Apoptosis and Growth Inhibition in Malignant Lymphocytes After Treatment With Arsenic Trioxide at Clinically Achievable Concentrations

Abstract

BACKGROUND: Arsenic trioxide (As ₂ O ₃ ) can induce clinical remission in patients with acute promyelocytic leukemia via induction of differentiation and programmed cell death (apoptosis). We investigated the effects of As ₂ O ₃ on a panel of malignant lymphocytes to determine whether growth-inhibitory and apoptotic effects of As ₂ O ₃ can be observed in these cells at clinically achievable concentrations. METHODS: Eight malignant lymphocytic cell lines and primary cultures of lymphocytic leukemia and lymphoma cells were treated with As ₂ O ₃ , with or without dithiothreitol (DTT) or buthionine sulfoximine (BSO) (an inhibitor of glutathione synthesis). Apoptosis was assessed by cell morphology, flow cytometry, annexin V protein level, and terminal deoxynucleotidyl transferase labeling of DNA fragments. Cellular proliferation was determined by 5-bromo-2′-deoxyuridine incorporation into DNA and flow cytometry and by use of a mitotic arrest assay. Mitochondrial transmembrane potential (ΔΨ _m ) was measured by means of rhodamine 123 staining and flow cytometry. Protein expression was assessed by western blot analysis or immunofluorescence. RESULTS: Therapeutic concentrations of As ₂ O ₃ (1-2 μ M ) had dual effects on malignant lymphocytes: 1) inhibition of growth through adenosine triphosphate (ATP) depletion and prolongation of cell cycle time and 2) induction of apoptosis. As ₂ O ₃ -induced apoptosis was preceded by ΔΨ _m collapse. DTT antagonized and BSO enhanced As ₂ O ₃ -induced ATP depletion, ΔΨ _m collapse, and apoptosis.
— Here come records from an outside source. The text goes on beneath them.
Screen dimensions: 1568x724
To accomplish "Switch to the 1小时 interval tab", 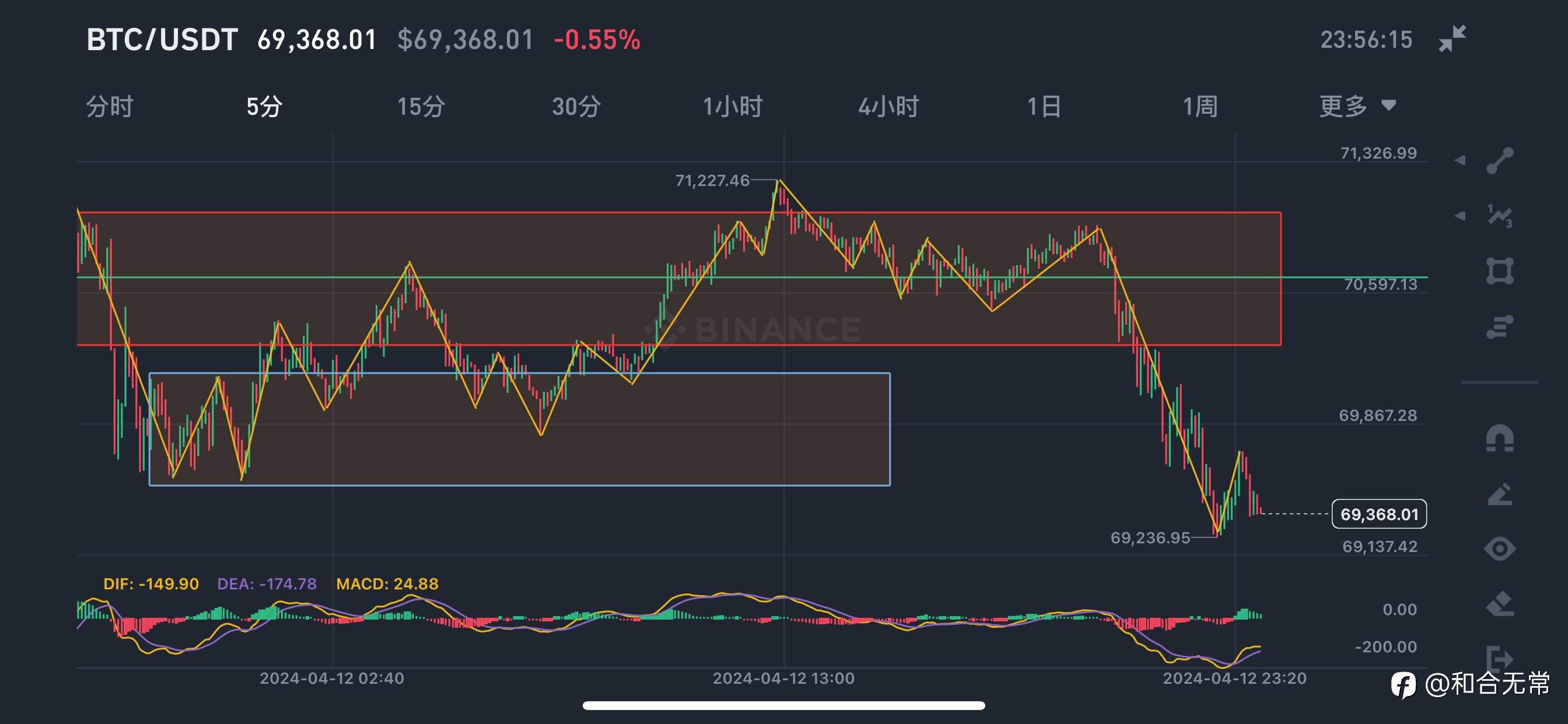I will pyautogui.click(x=732, y=107).
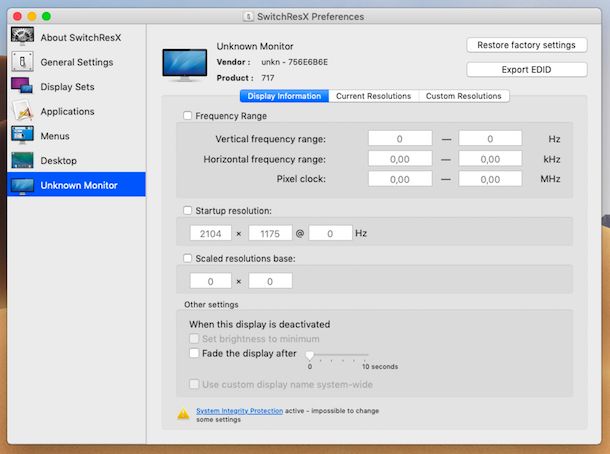Click the Menus sidebar icon

pos(23,136)
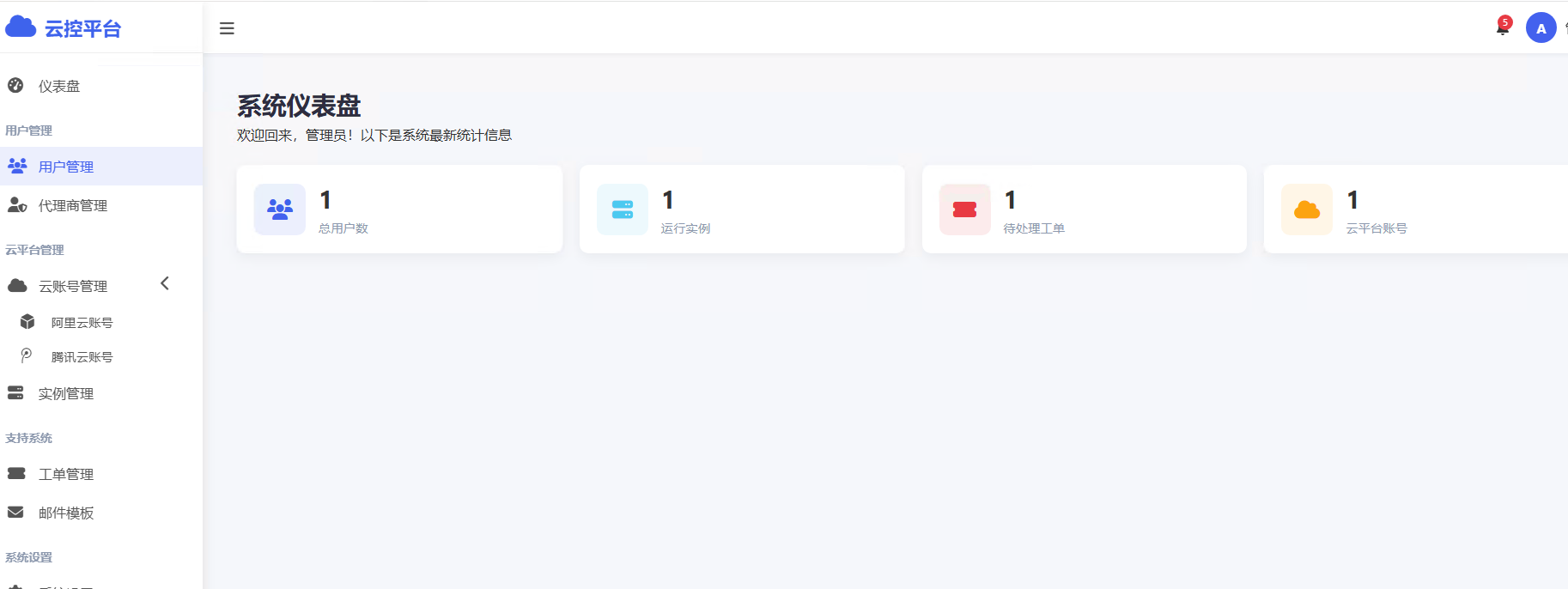Collapse the 云账号管理 chevron arrow
This screenshot has height=589, width=1568.
(165, 283)
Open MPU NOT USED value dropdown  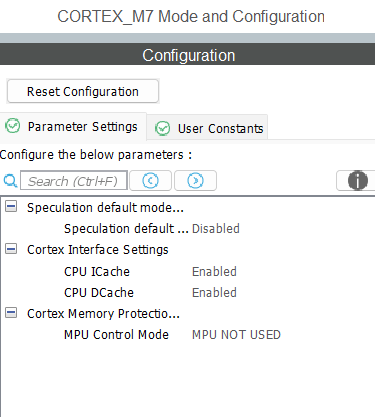point(236,335)
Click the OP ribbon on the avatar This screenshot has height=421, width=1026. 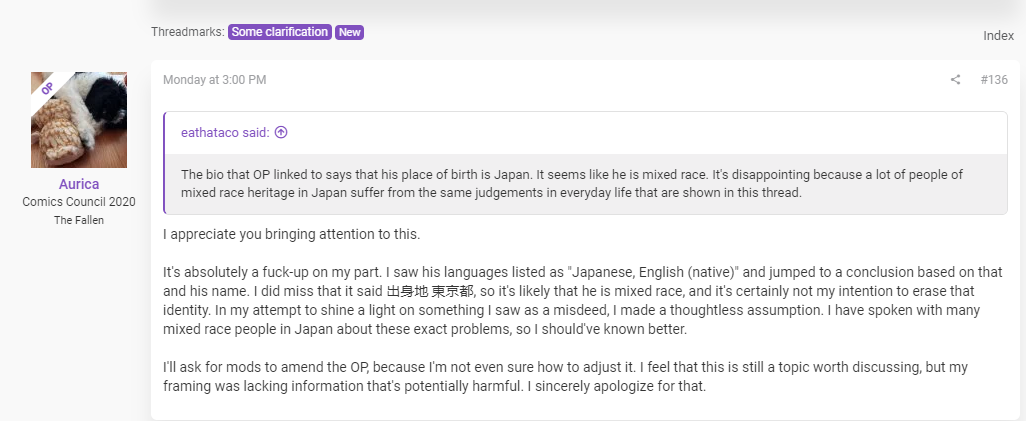point(47,88)
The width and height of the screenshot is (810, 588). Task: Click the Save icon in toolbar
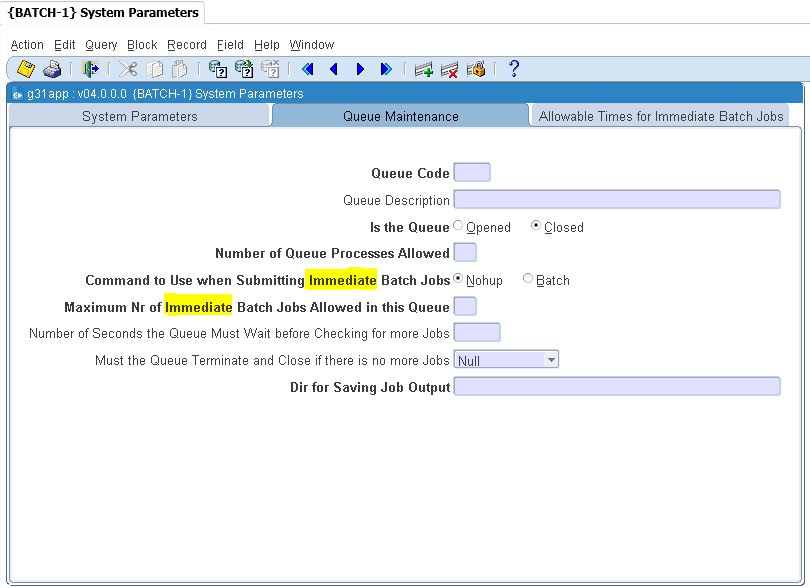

Caspase-3 activation, usually resulting from ΔΨ _m collapse, was not always associated with As ₂ O ₃ -induced apoptosis. As ₂ O ₃ induced PML (promyelocytic leukemia) protein degradation but did not modulate expression of cell cycle-related proteins, including c-myc, retinoblastoma protein, cyclin-dependent kinase 4, cyclin D1, and p53, or expression of differentiation-related antigens. CONCLUSIONS: Substantial growth inhibition and apoptosis without evidence of differentiation were induced in most malignant lymphocytic cells treated with 1-2 μ M As ₂ O ₃ . As ₂ O ₃ may prove useful in the treatment of malignant lymphoproliferative disorders.